▸ PROBLEM DETAILS
Echo every line of the entries, starting at the line that contains "Given: Disable the Delay effect toggle" and ending at the line that contains "Action: [265, 671]".

▸ PROVIDED DATA
(begin)

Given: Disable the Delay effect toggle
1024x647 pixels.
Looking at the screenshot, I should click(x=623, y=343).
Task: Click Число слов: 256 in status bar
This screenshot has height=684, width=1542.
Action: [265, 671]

(end)
(begin)

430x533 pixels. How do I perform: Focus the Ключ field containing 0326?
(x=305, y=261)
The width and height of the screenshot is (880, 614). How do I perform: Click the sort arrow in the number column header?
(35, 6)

(end)
(begin)

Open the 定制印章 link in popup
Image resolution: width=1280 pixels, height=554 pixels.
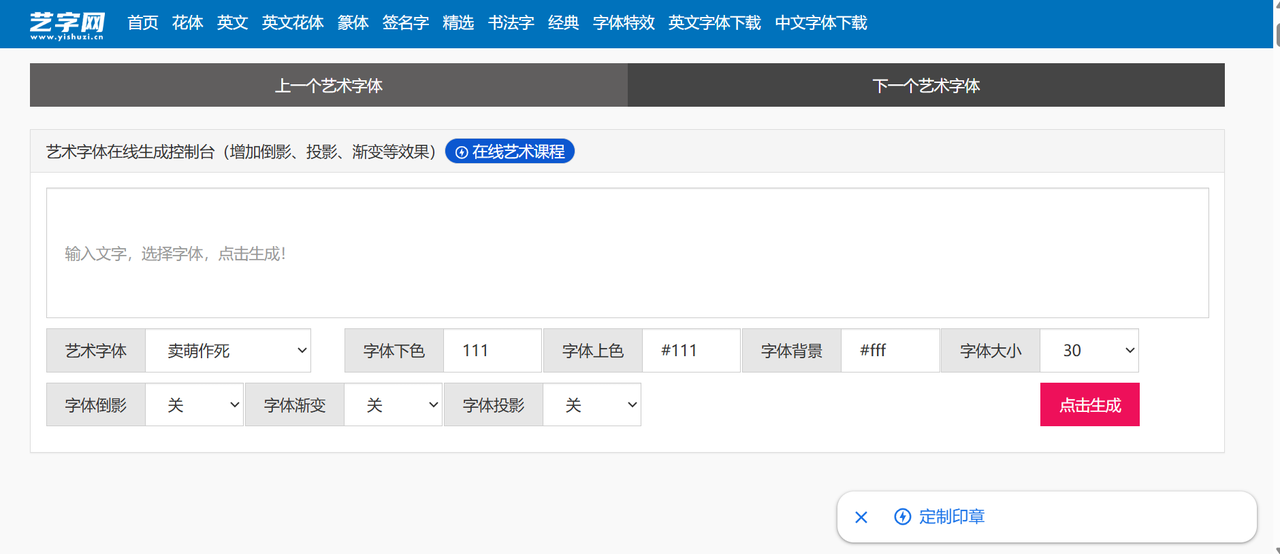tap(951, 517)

(end)

▸ REPLY TO THE EXERCISE
Given: Disable the Delay effect toggle
1024x647 pixels.
Looking at the screenshot, I should click(x=623, y=343).
Task: Click Число слов: 256 in status bar
This screenshot has height=684, width=1542.
Action: [265, 671]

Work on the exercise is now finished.